1.Kapitel
„Natalie!“, schreie ich entsetzt, als sie wie ein Stein auf den kalten Asphalt knallt. Obwohl ich nur etwa zehn Schritte von ihr entfernt stehe, kommt es mir vor wie eine Ewigkeit, bis ich endlich zu ihr gelange.
Oh mein Gott, ist sie tot? Vorsichtig beuge ich mich über ihr Gesicht und checke ihren Atem. Nichts! Mist! Was soll ich tun? Mein Handy hat keinen Akku mehr und niemand ist da, der Natalie helfen könnte ausser mir. Natalies Teint ist kreidebleich. „Natalie! Natalie kannst du mich hören?“…keine Antwort. Wie funktioniert die Wiederbelebung denn schon wieder? Wir hatten doch mal einen Erste Hilfe Kurs in der Schule vor etwa zwei Jahren. Ich beginne mit beiden Händen auf ihrer Brust, im Takt eines bekannten Liedes, herumzupumpen. Das hab ich mal in Galileo gesehen. Leise und mit zittriger Stimme beginne ich zu singen: „Ha-ha-ha-ha staying a life!“ Lebe! Bitte…stirb nicht!

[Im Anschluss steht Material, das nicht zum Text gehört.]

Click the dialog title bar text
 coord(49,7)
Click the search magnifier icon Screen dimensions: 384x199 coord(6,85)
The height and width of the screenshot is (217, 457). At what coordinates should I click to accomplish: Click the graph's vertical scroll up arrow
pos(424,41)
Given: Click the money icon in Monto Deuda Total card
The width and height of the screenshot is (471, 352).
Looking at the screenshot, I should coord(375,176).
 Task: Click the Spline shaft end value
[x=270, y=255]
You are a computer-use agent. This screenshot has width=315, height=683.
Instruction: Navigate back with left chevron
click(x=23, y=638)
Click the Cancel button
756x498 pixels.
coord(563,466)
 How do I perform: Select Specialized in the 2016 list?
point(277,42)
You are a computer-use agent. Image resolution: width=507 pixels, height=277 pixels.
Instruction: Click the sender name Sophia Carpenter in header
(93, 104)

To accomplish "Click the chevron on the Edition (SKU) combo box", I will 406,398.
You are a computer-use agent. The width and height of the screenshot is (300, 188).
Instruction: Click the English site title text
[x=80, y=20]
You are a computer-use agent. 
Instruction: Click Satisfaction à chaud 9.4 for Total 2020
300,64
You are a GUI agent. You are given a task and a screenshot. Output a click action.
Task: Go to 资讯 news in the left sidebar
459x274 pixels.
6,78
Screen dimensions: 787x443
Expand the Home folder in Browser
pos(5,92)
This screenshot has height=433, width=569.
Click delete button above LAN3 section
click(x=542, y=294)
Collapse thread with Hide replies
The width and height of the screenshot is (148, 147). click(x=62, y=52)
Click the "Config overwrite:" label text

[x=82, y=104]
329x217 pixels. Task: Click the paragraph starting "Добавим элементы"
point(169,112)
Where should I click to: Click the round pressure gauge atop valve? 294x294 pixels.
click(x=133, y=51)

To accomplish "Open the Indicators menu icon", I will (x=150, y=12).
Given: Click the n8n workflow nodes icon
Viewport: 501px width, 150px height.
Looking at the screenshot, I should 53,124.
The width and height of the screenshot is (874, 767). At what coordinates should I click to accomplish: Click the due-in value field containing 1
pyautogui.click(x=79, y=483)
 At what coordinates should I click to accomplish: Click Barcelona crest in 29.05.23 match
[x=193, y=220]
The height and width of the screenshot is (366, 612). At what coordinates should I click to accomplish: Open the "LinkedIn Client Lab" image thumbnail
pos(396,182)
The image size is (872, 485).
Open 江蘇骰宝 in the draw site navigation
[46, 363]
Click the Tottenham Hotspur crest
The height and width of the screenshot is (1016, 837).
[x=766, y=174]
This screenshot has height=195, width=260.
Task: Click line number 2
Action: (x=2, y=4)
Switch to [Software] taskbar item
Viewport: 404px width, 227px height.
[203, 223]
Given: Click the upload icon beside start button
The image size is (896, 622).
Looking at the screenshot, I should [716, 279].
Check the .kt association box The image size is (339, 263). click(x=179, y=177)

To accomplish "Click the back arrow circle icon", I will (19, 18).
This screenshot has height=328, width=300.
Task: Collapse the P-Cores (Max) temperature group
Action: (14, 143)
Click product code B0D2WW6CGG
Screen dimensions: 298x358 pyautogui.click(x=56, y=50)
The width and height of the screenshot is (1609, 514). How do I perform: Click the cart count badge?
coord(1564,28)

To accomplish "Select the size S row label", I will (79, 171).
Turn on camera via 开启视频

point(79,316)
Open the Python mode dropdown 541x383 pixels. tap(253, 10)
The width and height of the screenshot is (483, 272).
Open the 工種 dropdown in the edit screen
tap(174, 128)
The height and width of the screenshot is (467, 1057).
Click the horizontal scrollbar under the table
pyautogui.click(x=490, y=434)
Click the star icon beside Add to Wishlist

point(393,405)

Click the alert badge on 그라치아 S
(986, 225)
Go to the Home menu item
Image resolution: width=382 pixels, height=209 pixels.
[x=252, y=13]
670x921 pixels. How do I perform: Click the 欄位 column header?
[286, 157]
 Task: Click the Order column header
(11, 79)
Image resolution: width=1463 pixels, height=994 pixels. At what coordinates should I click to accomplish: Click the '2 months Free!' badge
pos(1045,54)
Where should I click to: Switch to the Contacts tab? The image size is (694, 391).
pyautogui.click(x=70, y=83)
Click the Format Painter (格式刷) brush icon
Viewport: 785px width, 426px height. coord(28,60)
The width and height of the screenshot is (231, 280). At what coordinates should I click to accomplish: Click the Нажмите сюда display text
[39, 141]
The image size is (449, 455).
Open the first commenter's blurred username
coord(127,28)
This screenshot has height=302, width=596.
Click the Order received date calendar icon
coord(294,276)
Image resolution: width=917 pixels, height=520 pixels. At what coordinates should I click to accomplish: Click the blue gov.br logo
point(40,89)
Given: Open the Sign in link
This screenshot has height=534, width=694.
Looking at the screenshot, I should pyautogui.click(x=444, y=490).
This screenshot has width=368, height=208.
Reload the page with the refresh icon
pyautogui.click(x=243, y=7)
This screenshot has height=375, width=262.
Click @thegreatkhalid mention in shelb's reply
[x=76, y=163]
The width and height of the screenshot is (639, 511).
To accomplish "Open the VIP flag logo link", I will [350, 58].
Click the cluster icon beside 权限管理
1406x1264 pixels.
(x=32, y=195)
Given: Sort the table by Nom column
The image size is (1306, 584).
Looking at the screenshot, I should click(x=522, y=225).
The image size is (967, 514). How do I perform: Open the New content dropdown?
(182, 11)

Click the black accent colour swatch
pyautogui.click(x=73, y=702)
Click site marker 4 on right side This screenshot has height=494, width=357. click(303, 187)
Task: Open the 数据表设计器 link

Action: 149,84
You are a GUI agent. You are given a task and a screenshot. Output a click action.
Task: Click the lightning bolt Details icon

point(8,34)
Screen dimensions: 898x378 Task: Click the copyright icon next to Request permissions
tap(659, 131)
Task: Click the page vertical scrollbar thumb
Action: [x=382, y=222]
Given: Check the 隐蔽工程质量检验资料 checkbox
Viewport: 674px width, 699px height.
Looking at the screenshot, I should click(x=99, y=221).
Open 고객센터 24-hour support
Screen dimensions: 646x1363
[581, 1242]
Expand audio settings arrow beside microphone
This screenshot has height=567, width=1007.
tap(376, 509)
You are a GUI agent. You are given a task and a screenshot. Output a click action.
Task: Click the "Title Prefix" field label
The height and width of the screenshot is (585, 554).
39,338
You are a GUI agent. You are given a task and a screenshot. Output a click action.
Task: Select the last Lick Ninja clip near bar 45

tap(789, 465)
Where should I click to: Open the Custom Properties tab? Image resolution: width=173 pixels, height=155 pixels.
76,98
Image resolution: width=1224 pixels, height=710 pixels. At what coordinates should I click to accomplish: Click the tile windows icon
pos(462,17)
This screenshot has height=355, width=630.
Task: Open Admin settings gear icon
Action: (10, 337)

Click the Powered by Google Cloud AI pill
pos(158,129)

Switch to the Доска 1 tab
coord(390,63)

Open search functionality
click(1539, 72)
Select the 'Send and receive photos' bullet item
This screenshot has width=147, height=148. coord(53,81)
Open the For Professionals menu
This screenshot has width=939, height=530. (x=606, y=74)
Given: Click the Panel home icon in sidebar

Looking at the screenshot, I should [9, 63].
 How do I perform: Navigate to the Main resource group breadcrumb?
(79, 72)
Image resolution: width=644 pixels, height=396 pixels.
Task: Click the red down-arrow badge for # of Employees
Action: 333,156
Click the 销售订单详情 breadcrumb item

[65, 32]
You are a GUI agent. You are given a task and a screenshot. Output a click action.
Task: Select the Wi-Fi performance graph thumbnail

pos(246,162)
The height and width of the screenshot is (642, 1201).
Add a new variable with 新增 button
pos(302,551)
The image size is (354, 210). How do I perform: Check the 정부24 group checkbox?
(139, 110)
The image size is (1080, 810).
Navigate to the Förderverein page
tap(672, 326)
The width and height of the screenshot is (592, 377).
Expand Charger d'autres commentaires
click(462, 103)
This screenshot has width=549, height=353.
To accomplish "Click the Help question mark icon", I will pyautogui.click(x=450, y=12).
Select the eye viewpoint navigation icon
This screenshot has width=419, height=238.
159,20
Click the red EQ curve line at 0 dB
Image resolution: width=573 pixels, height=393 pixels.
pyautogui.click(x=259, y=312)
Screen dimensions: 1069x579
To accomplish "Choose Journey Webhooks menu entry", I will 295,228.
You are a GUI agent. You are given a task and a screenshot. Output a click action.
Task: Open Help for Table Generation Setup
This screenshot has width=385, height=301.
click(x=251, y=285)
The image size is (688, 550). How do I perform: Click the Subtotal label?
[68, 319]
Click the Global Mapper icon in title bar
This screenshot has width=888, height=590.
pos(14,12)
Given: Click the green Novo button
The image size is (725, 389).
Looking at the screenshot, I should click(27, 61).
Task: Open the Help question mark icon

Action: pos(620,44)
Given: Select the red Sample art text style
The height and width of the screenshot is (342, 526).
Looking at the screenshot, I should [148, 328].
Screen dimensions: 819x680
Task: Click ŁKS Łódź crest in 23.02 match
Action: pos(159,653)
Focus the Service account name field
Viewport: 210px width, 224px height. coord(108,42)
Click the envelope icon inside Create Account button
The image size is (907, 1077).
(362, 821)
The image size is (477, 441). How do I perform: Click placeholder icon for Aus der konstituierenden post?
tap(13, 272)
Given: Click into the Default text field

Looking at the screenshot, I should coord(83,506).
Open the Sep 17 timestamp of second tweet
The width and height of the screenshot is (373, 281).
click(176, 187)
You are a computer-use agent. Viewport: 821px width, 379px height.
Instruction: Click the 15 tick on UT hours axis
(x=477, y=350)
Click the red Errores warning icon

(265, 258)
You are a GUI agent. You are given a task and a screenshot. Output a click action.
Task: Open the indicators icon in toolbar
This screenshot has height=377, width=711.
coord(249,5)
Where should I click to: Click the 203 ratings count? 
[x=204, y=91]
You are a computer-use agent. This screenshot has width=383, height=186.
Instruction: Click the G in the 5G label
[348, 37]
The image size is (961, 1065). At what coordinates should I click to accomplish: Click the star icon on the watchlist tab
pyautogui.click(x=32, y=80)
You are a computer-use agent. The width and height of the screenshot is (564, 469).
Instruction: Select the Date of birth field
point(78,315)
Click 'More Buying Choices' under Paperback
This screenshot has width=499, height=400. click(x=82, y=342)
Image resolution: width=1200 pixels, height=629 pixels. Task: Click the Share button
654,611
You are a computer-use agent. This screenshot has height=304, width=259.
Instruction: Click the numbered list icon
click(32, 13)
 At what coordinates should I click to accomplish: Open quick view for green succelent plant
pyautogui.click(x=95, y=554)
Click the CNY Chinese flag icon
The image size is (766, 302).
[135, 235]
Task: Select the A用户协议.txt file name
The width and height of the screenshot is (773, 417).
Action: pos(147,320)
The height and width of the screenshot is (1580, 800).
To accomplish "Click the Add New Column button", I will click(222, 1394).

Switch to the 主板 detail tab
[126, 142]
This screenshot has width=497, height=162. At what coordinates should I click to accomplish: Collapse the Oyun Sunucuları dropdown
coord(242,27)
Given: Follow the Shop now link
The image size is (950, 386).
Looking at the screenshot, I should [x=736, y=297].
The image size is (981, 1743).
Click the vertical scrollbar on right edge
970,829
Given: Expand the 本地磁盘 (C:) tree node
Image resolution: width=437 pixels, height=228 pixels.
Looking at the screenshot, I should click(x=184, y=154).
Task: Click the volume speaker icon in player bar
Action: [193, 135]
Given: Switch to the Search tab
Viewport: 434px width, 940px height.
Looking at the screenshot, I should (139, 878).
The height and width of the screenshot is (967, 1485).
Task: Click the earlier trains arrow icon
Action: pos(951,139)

Natalie zeigt keinerlei Reaktion. Wie eine Leiche liegt sie mitten auf dem Boden, der kleinen Gasse. Verzweifelt pumpe ich weiter, bis mich plötzlich eine grosse, kühle Hand an der Schulter wegzerrt.
„Lass mich! Du machst das ganz falsch!“, sagt der Fremde energisch. Wie peinlich! Wie ein Häufchen Elend weiche ich ein paar Schritte zurück, setze mich auf den Boden und umfasse meine Knie um mich selbst zu wärmen.
Ein eisiger Wind heult mir entgegen. Der Fremde, ein junger Mann, pumpt mit seinen starken Händen auf Natalie ein. Immer und immer wieder. Es sieht fast so aus, als wolle er sie erdrücken. Doch es nützt nichts. Verunsichert nimmt er seine Hände weg von Natalies Körper und beugt sich über ihr Gesicht. Er beginnt Natalie…zu KÜSSEN?! Wie hat er denn jetzt den Mut dazu so etwas zu tun?!...Ach nein…Im Gegenteil. Er reisst ihr mit den Händen den Mund auf und pustet auf sie ein wie ein Verrückter. Dabei hält er ihr die Nase zu. Macht man das tatsächlich so?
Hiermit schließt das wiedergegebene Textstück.